**Instrução 1**: No excerto sobre a casa na curva, o que está gravado na pedra que se ergue na fachada?
**Instrução 2**: Continua, por favor, o excerto sobre a casa na curva a partir do ponto em que termina.

**Excerto selecionado**:

((

Tudo isso imune ao tempo. Tudo guardado numa gaveta - o passado que te contavamos com essa alegria imensa que só uma crença absoluta pode gerar. O contentamento de crescer abrigado - debaixo desse abrigo que são aqueles que sabemos nos temem as quedas e nos antecipam os desejos. Descubro a casa numa acalmia incomum - a época do vinho chama-nos para a terra, para o cheiro dos lagares e o trabalho dos corpos.

Releio cada um deles - e, de súbito, o meu irmão é pequeno e vai crescendo a cada palavra, a cada ponto final e vírgula como se com isso ele fosse pontuando a vida e o caminho.

As paisagens das imagens - quase sempre o mesmo lugar. Percebo que foste tu quem nos ensinou esse gosto pelos rituais, pelo retiro. Cumpro-nos nessa fidelidade às pessoas, aos nomes, às famílias e às estórias. E é como se continuasses nesse olhar atento e devoto que sempre puseste nas vidas dos outros.

Suponho que esta seja mais uma carta. E se reparares bem a imagem não mudou. Continuo a ter essa vontade de partilhar contigo os dias com sabor e cheiro a mar; de te contar com um olhar de quem faz um álbum como tudo continua a ter os nossos nomes inscritos. E são as saudades que todos os postais diziam existir que permanecem fundas e vivas como o som duma onda na costa.

Há coisas que não morrem. Que a mudança da caligrafia não deixa de dizer da mesma forma.

E parece que te ouço dizer de novo como a mãe é uma mulher que admiras, como a uma filha.

Sorrio ao pensar nesta tua surpresa. E em como te conheço bem. A vida é uma conversa que se continua muito depois das ausências e para lá delas. Aqueles de quem gostamos e cuja saudade banhou a imagem que temos delas continuam a morar na alegria que nos nasce dentro quando percebemos, a cada dia e todos os dias, que não há despedida possível.

O amor é uma carta com a data do dia em que vivemos. E apenas a palavra saudade permanece imensa e a mesma, com todas as letras. E é isso que se diz sempre em todos os postais. Mesmo que a letra, um dia, acabe por mudar.

segunda-feira, 13 de setembro de 2010

a casa, na curva.

Visitei a casa como ao sabor de um desejo; uma vontade última de chegar a um lugar com o tamanho e a dimensão do familiar, do reconhecido que é justamente o lugar onde sentimos que tudo o resto se relativiza ou se amplia, por ser visto desse lugar seguro que é a pertença.
A casa continuava na curva, com o seu terraço aberto como um ventre sobre uma imensidão de verde. Abri o portão como se quisesse surpreender a vida no seu curso, como se quisesse não ser notado. Reparei como os cheiros continuavam os mesmos - as flores como um lençol verde bordado de cor. A mesma calma banhada de luz e a casa sozinha como um farol que sempre indica onde acostar. Reparei na pedra que se ergue na fachada - a data da construção gravada como um nome. Há datas que são como nomes e que se usam como pretexto para se falar de alguém. A casa cheirava a tempo; o tempo podia sentir-se em tudo: nas árvores plantadas no tempo dos bisavós e até antes; os móveis com uma história de mãos e de vidas presas no cheiro a madeira; as porcelanas guardadas como memórias de parentes e afectos antigos. A mim sempre me lembraram a persistência do homem sobre a fragilidade da vida e dos laços. Os quartos e as janelas com vista.

))

**Entradas**:
((

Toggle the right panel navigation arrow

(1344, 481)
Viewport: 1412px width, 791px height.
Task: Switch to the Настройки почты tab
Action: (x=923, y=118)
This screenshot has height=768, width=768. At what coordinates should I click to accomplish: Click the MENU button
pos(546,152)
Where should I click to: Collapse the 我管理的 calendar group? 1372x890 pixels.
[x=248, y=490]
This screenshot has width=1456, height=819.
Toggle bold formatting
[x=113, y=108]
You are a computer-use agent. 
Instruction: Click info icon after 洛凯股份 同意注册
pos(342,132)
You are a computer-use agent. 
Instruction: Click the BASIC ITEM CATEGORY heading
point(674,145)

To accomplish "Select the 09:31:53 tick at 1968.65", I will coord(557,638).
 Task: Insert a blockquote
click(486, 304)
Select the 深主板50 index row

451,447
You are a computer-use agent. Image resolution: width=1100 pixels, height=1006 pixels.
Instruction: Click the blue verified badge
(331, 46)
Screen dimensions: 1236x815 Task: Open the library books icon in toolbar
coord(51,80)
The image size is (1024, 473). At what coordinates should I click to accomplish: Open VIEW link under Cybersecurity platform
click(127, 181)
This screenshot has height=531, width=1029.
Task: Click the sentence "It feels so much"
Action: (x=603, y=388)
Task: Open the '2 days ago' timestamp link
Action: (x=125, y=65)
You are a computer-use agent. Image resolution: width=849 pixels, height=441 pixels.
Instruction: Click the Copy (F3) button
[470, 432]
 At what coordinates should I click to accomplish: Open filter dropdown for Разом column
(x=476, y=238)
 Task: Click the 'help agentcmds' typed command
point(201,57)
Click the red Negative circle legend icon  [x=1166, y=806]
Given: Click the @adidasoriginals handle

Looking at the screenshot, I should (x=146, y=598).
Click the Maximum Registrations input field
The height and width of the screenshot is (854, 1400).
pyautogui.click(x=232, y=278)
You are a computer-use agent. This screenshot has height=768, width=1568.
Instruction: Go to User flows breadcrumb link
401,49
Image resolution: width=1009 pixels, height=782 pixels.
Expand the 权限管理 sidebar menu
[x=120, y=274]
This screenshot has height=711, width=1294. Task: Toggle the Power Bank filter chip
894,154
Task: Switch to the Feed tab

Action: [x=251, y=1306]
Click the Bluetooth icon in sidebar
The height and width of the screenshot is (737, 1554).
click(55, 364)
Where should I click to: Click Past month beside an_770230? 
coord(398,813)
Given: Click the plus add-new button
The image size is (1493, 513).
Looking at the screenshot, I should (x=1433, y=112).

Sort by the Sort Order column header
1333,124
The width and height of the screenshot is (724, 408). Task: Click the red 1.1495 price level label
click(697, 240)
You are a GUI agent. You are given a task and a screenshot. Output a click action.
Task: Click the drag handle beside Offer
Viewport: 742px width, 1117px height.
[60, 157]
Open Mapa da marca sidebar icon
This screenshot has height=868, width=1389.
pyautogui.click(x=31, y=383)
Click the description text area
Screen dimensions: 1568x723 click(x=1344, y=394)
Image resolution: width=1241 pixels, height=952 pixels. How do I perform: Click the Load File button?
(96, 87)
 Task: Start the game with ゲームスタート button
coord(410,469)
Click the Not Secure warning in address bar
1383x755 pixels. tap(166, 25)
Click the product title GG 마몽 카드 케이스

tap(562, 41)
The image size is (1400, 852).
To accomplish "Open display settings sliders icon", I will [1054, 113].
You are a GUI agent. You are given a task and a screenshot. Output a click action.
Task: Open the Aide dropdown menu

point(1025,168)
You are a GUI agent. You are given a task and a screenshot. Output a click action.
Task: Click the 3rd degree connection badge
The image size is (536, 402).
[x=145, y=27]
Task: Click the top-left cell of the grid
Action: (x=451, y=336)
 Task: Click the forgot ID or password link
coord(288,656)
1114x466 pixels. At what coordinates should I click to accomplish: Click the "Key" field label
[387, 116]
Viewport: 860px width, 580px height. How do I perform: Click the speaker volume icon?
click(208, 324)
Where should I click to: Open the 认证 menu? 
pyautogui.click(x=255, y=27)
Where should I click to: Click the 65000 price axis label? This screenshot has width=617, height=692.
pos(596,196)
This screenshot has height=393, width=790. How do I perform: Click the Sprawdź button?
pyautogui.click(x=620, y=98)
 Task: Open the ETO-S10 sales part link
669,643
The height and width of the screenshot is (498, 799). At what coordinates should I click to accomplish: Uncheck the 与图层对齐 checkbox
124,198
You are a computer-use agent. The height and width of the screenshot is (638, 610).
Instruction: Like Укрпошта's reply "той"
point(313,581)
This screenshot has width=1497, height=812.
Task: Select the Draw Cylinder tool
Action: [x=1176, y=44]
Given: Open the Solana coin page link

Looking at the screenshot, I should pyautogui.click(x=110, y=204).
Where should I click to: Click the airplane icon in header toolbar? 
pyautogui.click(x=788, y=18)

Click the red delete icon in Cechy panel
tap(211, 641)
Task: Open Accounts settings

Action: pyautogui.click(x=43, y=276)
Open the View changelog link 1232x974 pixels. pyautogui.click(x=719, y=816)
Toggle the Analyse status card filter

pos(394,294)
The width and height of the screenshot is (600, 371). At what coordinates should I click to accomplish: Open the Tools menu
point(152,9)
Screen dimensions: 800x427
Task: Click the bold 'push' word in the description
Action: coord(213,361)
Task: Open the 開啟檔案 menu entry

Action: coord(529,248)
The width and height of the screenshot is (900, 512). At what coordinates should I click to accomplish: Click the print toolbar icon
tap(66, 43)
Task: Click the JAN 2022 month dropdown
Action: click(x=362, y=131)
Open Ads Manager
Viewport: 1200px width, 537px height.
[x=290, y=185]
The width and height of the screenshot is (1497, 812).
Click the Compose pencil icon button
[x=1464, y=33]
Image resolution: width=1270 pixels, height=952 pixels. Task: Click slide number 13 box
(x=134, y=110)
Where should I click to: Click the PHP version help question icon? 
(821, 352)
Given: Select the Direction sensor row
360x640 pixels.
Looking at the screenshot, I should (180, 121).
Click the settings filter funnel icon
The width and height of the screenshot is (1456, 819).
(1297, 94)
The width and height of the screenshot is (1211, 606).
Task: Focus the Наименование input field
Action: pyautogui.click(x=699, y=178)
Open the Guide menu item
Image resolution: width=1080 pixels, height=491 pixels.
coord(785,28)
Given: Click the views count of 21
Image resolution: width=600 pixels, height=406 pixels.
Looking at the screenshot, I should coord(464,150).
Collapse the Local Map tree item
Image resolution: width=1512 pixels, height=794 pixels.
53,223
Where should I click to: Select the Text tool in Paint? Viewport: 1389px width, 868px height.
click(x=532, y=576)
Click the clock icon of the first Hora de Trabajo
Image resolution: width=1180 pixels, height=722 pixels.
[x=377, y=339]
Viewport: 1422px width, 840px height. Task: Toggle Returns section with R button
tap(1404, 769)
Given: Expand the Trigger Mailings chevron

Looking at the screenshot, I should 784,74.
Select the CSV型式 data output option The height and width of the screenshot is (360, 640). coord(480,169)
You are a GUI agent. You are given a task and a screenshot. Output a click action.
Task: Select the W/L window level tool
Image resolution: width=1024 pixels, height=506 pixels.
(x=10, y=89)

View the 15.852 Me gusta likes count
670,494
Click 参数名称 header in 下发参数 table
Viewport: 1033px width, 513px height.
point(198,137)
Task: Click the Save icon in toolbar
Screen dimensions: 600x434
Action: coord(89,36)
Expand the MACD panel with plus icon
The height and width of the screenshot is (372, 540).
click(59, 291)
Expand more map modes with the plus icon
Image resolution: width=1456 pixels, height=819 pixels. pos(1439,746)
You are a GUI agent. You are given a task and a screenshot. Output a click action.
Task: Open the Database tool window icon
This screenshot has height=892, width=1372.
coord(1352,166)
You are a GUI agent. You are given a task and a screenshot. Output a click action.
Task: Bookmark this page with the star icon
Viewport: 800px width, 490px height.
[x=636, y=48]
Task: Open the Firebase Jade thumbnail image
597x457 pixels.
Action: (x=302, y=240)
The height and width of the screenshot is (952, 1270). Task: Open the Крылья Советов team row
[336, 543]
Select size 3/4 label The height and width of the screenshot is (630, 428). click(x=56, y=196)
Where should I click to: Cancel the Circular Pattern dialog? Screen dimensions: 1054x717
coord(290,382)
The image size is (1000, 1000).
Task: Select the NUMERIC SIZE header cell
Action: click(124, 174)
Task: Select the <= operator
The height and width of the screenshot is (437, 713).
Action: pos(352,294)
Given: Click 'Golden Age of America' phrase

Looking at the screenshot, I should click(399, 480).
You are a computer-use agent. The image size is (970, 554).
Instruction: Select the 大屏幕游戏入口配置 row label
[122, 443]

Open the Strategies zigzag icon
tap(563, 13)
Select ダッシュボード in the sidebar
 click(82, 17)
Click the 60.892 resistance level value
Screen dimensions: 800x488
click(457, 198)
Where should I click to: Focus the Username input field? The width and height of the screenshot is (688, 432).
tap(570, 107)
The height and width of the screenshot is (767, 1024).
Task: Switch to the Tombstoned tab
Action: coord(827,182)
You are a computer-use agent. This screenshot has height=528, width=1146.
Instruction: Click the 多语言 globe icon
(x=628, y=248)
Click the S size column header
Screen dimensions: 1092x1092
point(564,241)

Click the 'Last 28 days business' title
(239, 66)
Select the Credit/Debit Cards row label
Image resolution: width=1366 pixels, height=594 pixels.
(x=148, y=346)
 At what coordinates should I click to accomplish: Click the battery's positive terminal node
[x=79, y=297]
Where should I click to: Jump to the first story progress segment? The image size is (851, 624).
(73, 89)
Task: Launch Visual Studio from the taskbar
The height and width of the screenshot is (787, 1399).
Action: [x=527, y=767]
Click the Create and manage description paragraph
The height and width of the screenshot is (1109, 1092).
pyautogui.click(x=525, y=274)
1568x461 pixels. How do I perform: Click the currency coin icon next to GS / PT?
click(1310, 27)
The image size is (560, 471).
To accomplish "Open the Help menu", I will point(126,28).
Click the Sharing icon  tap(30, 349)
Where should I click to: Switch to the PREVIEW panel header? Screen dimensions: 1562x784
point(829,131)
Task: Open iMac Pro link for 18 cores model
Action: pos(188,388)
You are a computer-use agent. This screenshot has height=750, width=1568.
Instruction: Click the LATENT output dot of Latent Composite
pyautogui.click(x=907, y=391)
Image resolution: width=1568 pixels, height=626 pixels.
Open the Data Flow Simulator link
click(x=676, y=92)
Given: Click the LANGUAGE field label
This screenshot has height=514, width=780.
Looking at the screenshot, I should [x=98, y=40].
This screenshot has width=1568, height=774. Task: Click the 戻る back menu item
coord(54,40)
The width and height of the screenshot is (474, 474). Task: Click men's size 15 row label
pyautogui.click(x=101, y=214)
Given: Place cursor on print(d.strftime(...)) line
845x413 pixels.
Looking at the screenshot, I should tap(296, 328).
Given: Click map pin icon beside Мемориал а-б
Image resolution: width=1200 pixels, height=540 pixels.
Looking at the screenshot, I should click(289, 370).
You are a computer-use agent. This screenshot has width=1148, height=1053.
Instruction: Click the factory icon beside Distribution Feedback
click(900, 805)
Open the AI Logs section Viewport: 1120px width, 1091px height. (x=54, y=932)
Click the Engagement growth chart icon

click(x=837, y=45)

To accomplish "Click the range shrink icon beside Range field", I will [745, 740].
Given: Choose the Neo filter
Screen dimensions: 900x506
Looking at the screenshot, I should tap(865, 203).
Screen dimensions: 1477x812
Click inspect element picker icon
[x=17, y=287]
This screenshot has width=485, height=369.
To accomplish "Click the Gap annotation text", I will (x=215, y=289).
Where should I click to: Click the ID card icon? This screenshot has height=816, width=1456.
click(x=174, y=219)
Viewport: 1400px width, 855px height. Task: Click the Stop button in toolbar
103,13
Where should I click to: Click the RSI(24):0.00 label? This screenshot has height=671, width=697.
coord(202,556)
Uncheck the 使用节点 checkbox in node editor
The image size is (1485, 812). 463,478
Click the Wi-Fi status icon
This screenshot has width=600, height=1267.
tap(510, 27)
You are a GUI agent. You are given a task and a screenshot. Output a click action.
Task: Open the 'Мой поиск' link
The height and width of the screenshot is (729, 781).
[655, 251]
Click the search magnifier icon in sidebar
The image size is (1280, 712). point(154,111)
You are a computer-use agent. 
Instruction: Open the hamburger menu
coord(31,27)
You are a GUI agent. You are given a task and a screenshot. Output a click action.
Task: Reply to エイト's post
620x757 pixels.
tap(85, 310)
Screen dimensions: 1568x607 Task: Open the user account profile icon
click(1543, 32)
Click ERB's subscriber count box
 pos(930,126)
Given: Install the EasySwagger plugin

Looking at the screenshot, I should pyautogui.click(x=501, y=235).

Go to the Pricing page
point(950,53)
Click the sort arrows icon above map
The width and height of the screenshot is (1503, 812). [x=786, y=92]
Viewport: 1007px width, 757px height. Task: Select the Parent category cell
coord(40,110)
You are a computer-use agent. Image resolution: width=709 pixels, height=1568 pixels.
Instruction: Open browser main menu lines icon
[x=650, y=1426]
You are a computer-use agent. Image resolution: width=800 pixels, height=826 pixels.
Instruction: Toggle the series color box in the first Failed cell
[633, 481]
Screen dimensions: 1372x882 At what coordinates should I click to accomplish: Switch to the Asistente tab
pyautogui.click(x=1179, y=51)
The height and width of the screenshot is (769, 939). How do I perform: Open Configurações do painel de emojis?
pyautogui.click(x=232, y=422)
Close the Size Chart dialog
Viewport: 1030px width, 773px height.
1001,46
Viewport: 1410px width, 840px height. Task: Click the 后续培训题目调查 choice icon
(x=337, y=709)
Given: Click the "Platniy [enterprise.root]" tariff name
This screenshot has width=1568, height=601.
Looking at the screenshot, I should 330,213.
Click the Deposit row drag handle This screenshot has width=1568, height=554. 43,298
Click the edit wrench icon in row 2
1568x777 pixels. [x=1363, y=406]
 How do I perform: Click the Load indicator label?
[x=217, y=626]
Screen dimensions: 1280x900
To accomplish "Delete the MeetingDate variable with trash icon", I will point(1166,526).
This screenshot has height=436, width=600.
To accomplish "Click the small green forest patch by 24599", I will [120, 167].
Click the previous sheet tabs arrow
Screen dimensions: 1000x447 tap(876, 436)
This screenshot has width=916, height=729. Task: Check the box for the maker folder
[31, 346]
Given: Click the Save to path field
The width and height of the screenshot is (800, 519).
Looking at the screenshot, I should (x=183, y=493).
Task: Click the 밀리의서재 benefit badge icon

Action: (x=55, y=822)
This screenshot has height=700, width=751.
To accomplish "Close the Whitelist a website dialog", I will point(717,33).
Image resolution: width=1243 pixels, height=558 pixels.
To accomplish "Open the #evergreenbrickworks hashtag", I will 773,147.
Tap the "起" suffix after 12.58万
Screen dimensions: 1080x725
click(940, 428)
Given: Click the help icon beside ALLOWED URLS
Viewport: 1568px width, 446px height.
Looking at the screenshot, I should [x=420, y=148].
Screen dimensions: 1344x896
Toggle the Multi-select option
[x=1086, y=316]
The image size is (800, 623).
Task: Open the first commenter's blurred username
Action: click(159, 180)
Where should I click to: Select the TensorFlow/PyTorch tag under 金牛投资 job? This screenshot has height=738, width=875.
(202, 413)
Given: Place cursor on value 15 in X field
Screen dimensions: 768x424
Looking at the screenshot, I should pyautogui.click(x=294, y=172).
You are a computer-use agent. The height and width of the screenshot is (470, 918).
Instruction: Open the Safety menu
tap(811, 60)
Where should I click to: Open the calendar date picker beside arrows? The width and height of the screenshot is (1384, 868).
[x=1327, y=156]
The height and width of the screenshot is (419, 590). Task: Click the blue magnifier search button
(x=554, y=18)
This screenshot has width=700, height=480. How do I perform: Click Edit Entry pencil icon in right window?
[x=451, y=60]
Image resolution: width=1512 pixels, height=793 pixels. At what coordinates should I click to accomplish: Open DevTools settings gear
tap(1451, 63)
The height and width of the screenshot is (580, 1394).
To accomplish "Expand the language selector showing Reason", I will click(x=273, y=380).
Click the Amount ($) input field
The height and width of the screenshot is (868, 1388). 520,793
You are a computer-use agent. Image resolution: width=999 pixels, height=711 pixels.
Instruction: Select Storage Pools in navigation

))

**Resposta 1**: A data da construção.

**Resposta 2**:
Acredito que cada casa veste o peso de quem a habita. Percorri toda a extensão do terraço e pude ver os telhados semeados entre as vinhas e as quintas com os seus muros velhos cobertos de musgo e idade. Sorri ao pensar que são o equivalente aos jardins verticais dos dias que correm. Vi a terra a que me habituei a chamar nossa, não pela propriedade que, sem mais, me lembra uma forma tosca e sórdida de existir. É nossa pelo apelo da terra e da memória que nos surpreende e banha o rosto como o vento que bafeja ou atinge a casa nas noites agrestes do Inverno ou amplas do Estio. A lembrar o compasso de um amor antigo.
Vêm aí as vindimas e o vinho ganhava grau nesses últimos banhos de sol antes da colheita. E veio-me à lembrança essa infância com cheiro a terra e os passeios contigo no colo da paisagem. E de como a casa se enchia de gente e de ruídos como num ritual que tinha a sua religião. A tua fé sempre foi composta da luz do sol e da natureza que brinda os homens e o amor do seu trabalho.
Lembro-me do respeito que os trabalhadores te tinham. Da forma como te olhavam quando lhes falavas enquanto comiam na longa mesa posta na adega. O respeito acende de uma forma muito particular o olhar, com uma luz única que lhes moldava o rosto e os modos. E tinha orgulho de ti.
A casa estava cheia por esses dias, dias de campo e de horas de trabalho e de comunhão. Todos nos mudávamos para lá e podia encontrar a avó no jardim com os seus olhos de um azul que sempre achei fazer o céu ciumento. E tios e tias, primos e pais, como que cozidos numa fôrma própria e só nossa.
Envelheces-me no sangue que é, como o vinho, o néctar onde se molda o sabor das coisas depois da passagem do tempo. Mas nunca a tua perda me deixa de ser precoce como, de resto, o são sempre as daqueles por quem nutrimos essa espécie de vício de alma e de sangue que é o amor verdadeiro.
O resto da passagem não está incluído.